Records for the exercise: Begin

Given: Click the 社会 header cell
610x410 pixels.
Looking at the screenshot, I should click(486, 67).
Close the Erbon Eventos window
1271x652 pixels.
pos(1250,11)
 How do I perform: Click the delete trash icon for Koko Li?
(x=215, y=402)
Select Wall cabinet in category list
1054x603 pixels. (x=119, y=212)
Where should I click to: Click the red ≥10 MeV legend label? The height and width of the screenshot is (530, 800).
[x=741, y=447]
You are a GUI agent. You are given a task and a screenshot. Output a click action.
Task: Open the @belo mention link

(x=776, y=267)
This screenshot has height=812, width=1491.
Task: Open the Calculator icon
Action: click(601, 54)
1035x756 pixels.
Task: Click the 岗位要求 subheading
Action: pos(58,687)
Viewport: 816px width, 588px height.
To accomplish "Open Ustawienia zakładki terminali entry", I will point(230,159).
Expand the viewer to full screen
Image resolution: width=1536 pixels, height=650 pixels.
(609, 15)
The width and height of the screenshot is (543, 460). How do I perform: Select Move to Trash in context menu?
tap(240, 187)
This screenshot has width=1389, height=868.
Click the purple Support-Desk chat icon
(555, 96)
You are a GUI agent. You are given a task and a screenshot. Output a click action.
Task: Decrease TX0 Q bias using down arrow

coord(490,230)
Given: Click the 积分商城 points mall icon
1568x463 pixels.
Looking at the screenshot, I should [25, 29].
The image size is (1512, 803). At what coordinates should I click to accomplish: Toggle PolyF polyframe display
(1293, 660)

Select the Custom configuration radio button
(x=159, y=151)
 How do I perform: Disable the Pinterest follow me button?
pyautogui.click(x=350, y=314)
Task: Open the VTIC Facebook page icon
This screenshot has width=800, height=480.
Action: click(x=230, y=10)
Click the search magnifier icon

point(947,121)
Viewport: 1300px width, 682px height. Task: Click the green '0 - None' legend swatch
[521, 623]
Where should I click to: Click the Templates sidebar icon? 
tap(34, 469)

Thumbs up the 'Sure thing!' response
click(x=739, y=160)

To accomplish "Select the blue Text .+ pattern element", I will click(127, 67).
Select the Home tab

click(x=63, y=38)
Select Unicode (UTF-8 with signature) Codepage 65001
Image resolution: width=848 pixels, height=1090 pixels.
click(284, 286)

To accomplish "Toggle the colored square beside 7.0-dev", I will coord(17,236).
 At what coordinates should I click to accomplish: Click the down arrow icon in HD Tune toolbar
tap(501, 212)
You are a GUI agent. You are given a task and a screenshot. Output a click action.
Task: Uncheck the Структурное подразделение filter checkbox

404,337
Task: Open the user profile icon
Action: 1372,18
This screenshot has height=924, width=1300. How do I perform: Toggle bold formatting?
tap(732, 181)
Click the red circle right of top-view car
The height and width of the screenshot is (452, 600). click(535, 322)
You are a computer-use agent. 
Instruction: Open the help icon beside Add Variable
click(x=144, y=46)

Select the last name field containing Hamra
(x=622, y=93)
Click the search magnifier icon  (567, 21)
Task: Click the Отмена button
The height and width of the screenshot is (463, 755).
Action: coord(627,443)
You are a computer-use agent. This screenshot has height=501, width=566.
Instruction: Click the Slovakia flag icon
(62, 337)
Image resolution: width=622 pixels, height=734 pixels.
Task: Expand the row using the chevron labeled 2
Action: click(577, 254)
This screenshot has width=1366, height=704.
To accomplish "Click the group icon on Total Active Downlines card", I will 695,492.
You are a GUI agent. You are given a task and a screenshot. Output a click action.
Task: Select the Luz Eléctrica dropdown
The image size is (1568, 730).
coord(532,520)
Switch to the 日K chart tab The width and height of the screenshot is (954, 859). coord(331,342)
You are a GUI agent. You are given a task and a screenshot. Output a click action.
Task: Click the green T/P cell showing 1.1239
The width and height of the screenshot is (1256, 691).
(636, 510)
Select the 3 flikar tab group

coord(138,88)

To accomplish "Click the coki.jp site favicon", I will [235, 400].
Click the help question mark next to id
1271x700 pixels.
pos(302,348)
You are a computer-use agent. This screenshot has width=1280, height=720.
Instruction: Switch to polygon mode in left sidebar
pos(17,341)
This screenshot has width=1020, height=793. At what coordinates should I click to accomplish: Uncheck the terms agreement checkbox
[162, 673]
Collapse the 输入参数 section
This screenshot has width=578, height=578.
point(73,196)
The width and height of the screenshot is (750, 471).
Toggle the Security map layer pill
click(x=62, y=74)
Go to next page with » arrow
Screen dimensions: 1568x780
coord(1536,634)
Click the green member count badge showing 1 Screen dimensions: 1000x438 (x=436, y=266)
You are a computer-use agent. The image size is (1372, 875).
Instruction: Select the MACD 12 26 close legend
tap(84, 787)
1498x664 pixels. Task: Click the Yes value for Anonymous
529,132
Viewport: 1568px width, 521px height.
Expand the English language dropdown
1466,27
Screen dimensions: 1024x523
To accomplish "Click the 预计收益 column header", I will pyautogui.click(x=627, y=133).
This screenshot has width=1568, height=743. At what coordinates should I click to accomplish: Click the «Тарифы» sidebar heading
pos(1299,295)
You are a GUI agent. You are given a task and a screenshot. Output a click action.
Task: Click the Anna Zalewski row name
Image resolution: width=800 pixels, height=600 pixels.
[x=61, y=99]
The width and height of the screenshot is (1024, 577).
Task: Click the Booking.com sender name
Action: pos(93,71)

Records for the exercise: End

Please work out how many lines in the data include "showing"; write that number only.

2